А в эту пору Прайс пристально всматривался в лица русских. "Тучный иеромонах, узколицый лейтенант, нарочито небрежный, юный мичман, пожирающий всех любопытными глазами, — все это просто и понятно, — думал Прайс. — Каждому из них я легко найду двойника на своих кораблях". Но Изыльметьев ставил его в тупик. Высокий, массивный, с мускулатурой атлета и с простодушным лицом фермера. Может быть, он имеет дело с ограниченным служакой, с простаком? Что-то удерживало Прайса от поспешного приговора. Но что? Улыбка, мелькавшая на скуластом лице, убегающая в грубые солдатские усы? Едва приметная раскосинка, придающая особое выражение его глазам? Или натуральное радушие, столь резко отличное, даже по интонации, от наигранной любезности французов? Тяжеловат, но что-то в нем есть, что-то есть…
Депуант наполнил рюмки чилийским ромом. Француз был куда оживленнее, чем утром, во время беседы с Прайсом.
— Как долго господин капитан собирается пробыть в Кальяо? — спросил он. — Было бы жаль расстаться, не познакомившись как следует.
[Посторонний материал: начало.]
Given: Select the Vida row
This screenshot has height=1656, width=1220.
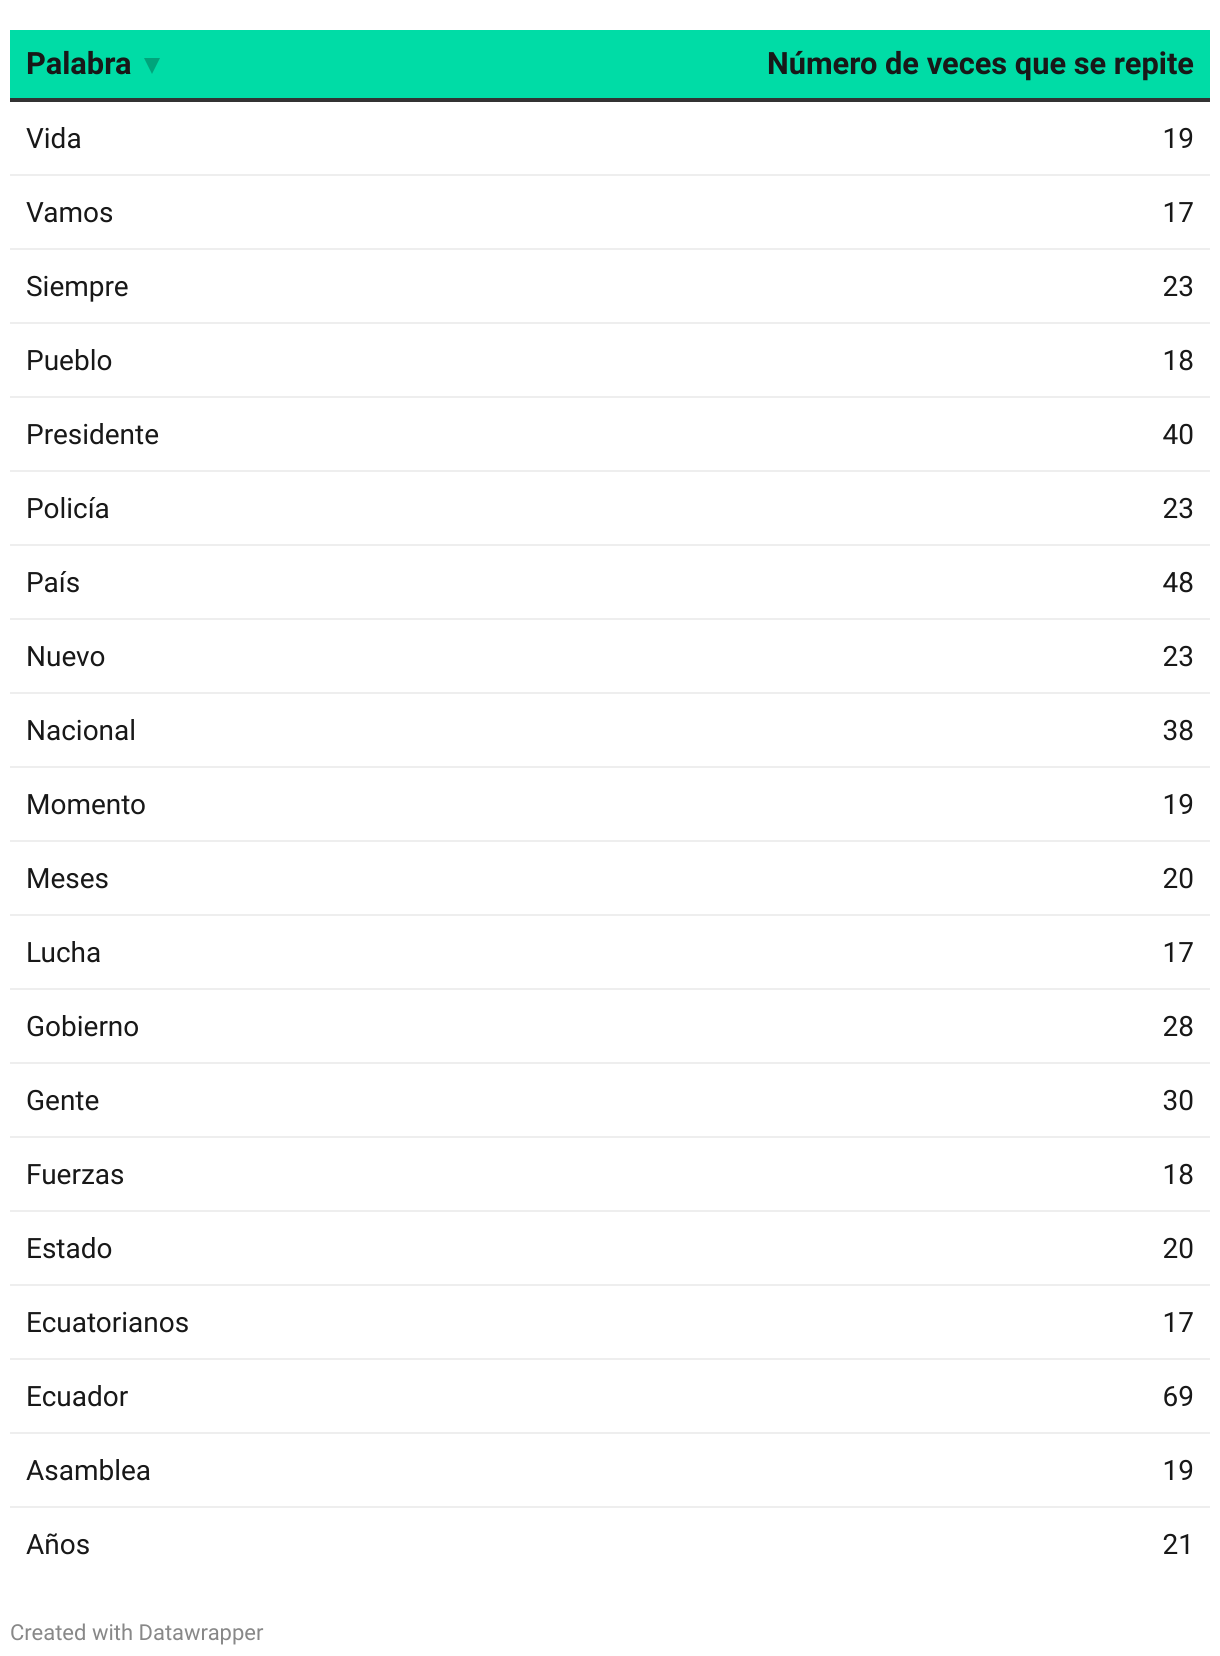Looking at the screenshot, I should click(610, 138).
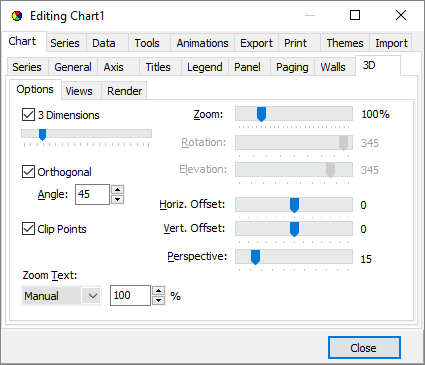Disable the Clip Points checkbox
425x365 pixels.
[x=28, y=229]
Русские военные суда так редко покидают свои порты, чтоб осчастливить морскую семью знакомством…
— Русский человек привык к простору, господин адмирал. — Изыльметьев улыбнулся. — В чужих портах бывает слишком тесно. Могли ли мы ожидать, что даже в Кальяо, на краю света, окажется столько военных судов?
Депуант изобразил искреннее огорчение и даже всплеснул руками. Он спросил:
— Не собираетесь ли вы покинуть нас?
— Нет, мы задержимся в Кальяо.
— Надолго ли? — вмешался Прайс.
"Этот грубее, — подумал Изыльметьев. — Ему подавай сразу все начистоту, без особых учтивостей".
— Надолго. Будем поджидать здесь депеш. Чиниться. "Аврора" нуждается в серьезном ремонте. Князь Максутов — он у нас непогрешимый авторитет механики и корабельной архитектуры — мог бы подробно рассказать нам о повреждениях фрегата.
Изыльметьев, а за ним и все присутствующие посмотрели на Максутова. Капитан не забыл, как удивляла жителей Лондона безукоризненная английская речь Максутова, и заранее предвкушал эффект.